Ruud (1954) published the first detailed report on several Antarctic fish species in the family Channichthyidae, including the Mackerel Icefish (Champsocephalus gunnari), that have nearly colorless blood as a consequence of a total lack of hemoglobin (many icefish species, including the Mackerel Icefish, also do not produce the related myoglobin proteins in their muscles [Grove et al. 2004] and, like many related Antarctic fishes, carry compounds in their blood that prevents it from freezing [Cheng and Detrich 2007; di Prisco et al. 2007]). This lack of hemoglobin results in an oxygen-carrying capacity in icefishes that is less than 10% of that seen in closely related red-blooded species. However, the problem of obtaining sufficient oxygen is at least somewhat reduced because the solubility of gases is inversely proportional to temperature, making oxygen content in Antarctic waters extremely high. Nearly all icefishes live only in the cold-stable and oxygen-rich environment of the Southern Ocean. The Mackerel Icefish is one of the few icefishes with a low-Antarctic range of distribution, nearly all the others being confined to high Antarctic latitudes (Kock and Everson 2003). It is a prominent member of the coastal fish fauna of the Seasonal Pack-Ice Zone and the islands north of it (Kock and Everson 1997). Mackerel Icefish are generally found above 300 m in depth and have never been found below 700 m (Kock and Everson 2003 and references therein).
A range of anatomical and physiological features of icefishes appear to be adaptations associated with the lack of hemoglobin. Notably, modifications of the cardiovascular system of icefishes help compensate for the absence of oxygen-binding hemoglobin. Denser vascularization supplying tissues with especially high oxygen demand, such as retinal tissue, has been shown in some icefishes, including the Mackerel Icefish. More generally, icefishes possess large capillaries and have blood volumes that are two to four times larger than those of red-blooded fishes. Hearts are larger in icefishes than in red-blooded fishes of similar size, resulting in mass-specific cardiac outputs that are several times greater than those of red-blooded species. As a consequence of these features, icefishes are able to circulate large blood volumes at relatively high flow rates. This is achieved at low arterial blood pressures due to decreased systemic resistance to flow. The combination of high-throughput cardiovascular systems, waters of high oxygen content, and relatively low absolute metabolic rates enables icefish to deliver sufficient oxygen to their tissues. (Kock 2005 and references therein; Wujcik et al. 2007 and references therein; Garofalo et al. 2009)
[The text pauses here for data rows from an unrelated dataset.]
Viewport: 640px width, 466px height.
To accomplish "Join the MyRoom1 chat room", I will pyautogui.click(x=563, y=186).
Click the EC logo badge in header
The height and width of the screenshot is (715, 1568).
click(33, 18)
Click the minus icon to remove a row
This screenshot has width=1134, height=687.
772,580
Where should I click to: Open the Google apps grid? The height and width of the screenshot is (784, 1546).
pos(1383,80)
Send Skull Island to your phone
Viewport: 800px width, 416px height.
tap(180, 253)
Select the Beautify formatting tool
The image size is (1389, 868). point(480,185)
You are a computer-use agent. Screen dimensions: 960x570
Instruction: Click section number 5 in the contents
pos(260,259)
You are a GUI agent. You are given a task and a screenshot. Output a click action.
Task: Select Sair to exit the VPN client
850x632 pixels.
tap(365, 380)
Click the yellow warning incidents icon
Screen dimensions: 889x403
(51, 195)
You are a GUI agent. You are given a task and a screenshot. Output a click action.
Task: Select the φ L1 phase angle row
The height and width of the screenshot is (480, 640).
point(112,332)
Mackerel Icefish are active bentho-pelagic fish which migrate up and down the water column in a daily cycle (Kock and Everson 2003 and references therein). In contrast to many Antarctic fishes, when Mackerel Icefish form dense aggregations, they often stay in the water column 20 to 30 m or even farther above the bottom during the day (Kock and Jones 2005). Mackerel Icefish mature at three to four years of age (Kock 2005) and may exceed 60 inches in length and live to 15 years. Sexually mature males have a significantly higher first dorsal fin than do females (Kock and Jones 2005 and references therein). Mackerel Icefish were targeted by commercial fisheries in the 1970s and 1980s and most stocks had been overexploited by the beginning of the 1990s (Kock 2005).
Main et al. (2009) studied the stomach contents of more than 2000 Mackerel Icefish individuals. They found that diet varied significantly between year and age classes. In general, the diet was dominated by Antarctic Krill (Euphausia superba) and by the amphipod Themisto gaudichaudii. Smaller (younger) individuals tended to include in their diets a higher proportion of T. gaudichaudii and smaller euphausiids (such as Thyanoessa sp.) and fewer Antarctic Krill.
Kock and Everson (2003) review what is known about the ecology of this species. Kock et al. (2007) review the history of the Mackerel Icefish fishery.